[Collected data entries]

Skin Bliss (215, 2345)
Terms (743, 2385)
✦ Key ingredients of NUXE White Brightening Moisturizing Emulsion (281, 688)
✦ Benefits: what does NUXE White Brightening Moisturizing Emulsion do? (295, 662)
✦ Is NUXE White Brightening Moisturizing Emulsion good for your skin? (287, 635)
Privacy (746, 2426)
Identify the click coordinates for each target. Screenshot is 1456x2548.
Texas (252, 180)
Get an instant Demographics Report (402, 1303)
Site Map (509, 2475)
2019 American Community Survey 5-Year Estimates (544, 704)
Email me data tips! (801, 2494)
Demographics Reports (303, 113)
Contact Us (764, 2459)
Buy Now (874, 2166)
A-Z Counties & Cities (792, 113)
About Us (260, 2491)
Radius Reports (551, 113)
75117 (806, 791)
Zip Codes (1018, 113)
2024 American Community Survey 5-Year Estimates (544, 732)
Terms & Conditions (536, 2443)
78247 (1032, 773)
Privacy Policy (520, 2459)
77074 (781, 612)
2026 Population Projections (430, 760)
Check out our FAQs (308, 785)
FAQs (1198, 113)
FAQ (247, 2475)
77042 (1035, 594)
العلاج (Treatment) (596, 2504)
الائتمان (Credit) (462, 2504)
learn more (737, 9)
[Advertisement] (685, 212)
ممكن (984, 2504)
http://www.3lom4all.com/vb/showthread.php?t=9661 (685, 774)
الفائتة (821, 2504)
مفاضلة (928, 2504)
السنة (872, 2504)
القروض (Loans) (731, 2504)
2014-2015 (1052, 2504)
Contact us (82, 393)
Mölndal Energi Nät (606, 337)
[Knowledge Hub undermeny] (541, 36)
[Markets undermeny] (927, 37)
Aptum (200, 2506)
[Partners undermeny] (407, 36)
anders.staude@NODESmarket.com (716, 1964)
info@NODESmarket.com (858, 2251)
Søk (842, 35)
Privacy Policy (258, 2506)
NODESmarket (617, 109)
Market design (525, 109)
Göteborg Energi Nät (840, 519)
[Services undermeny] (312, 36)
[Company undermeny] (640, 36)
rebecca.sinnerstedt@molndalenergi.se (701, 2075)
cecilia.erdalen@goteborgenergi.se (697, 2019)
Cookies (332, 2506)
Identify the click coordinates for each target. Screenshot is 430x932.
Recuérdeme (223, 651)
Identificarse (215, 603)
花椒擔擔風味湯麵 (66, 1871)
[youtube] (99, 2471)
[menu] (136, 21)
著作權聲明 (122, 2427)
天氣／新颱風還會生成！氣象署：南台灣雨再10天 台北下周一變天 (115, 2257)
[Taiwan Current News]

Task item:
Your answer should be the full set of records above, restated exactly.

Answer box:
Skin Bliss (215, 2345)
Terms (743, 2385)
✦ Key ingredients of NUXE White Brightening Moisturizing Emulsion (281, 688)
✦ Benefits: what does NUXE White Brightening Moisturizing Emulsion do? (295, 662)
✦ Is NUXE White Brightening Moisturizing Emulsion good for your skin? (287, 635)
Privacy (746, 2426)
Identify the click coordinates for each target. Screenshot is 1456x2548.
Texas (252, 180)
Get an instant Demographics Report (402, 1303)
Site Map (509, 2475)
2019 American Community Survey 5-Year Estimates (544, 704)
Email me data tips! (801, 2494)
Demographics Reports (303, 113)
Contact Us (764, 2459)
Buy Now (874, 2166)
A-Z Counties & Cities (792, 113)
About Us (260, 2491)
Radius Reports (551, 113)
75117 (806, 791)
Zip Codes (1018, 113)
2024 American Community Survey 5-Year Estimates (544, 732)
Terms & Conditions (536, 2443)
78247 (1032, 773)
Privacy Policy (520, 2459)
77074 (781, 612)
2026 Population Projections (430, 760)
Check out our FAQs (308, 785)
FAQs (1198, 113)
FAQ (247, 2475)
77042 (1035, 594)
العلاج (Treatment) (596, 2504)
الائتمان (Credit) (462, 2504)
learn more (737, 9)
[Advertisement] (685, 212)
ممكن (984, 2504)
http://www.3lom4all.com/vb/showthread.php?t=9661 (685, 774)
الفائتة (821, 2504)
مفاضلة (928, 2504)
السنة (872, 2504)
القروض (Loans) (731, 2504)
2014-2015 (1052, 2504)
Contact us (82, 393)
Mölndal Energi Nät (606, 337)
[Knowledge Hub undermeny] (541, 36)
[Markets undermeny] (927, 37)
Aptum (200, 2506)
[Partners undermeny] (407, 36)
anders.staude@NODESmarket.com (716, 1964)
info@NODESmarket.com (858, 2251)
Søk (842, 35)
Privacy Policy (258, 2506)
NODESmarket (617, 109)
Market design (525, 109)
Göteborg Energi Nät (840, 519)
[Services undermeny] (312, 36)
[Company undermeny] (640, 36)
rebecca.sinnerstedt@molndalenergi.se (701, 2075)
cecilia.erdalen@goteborgenergi.se (697, 2019)
Cookies (332, 2506)
Identify the click coordinates for each target. Screenshot is 430x932.
Recuérdeme (223, 651)
Identificarse (215, 603)
花椒擔擔風味湯麵 (66, 1871)
[youtube] (99, 2471)
[menu] (136, 21)
著作權聲明 (122, 2427)
天氣／新颱風還會生成！氣象署：南台灣雨再10天 台北下周一變天 (115, 2257)
[Taiwan Current News]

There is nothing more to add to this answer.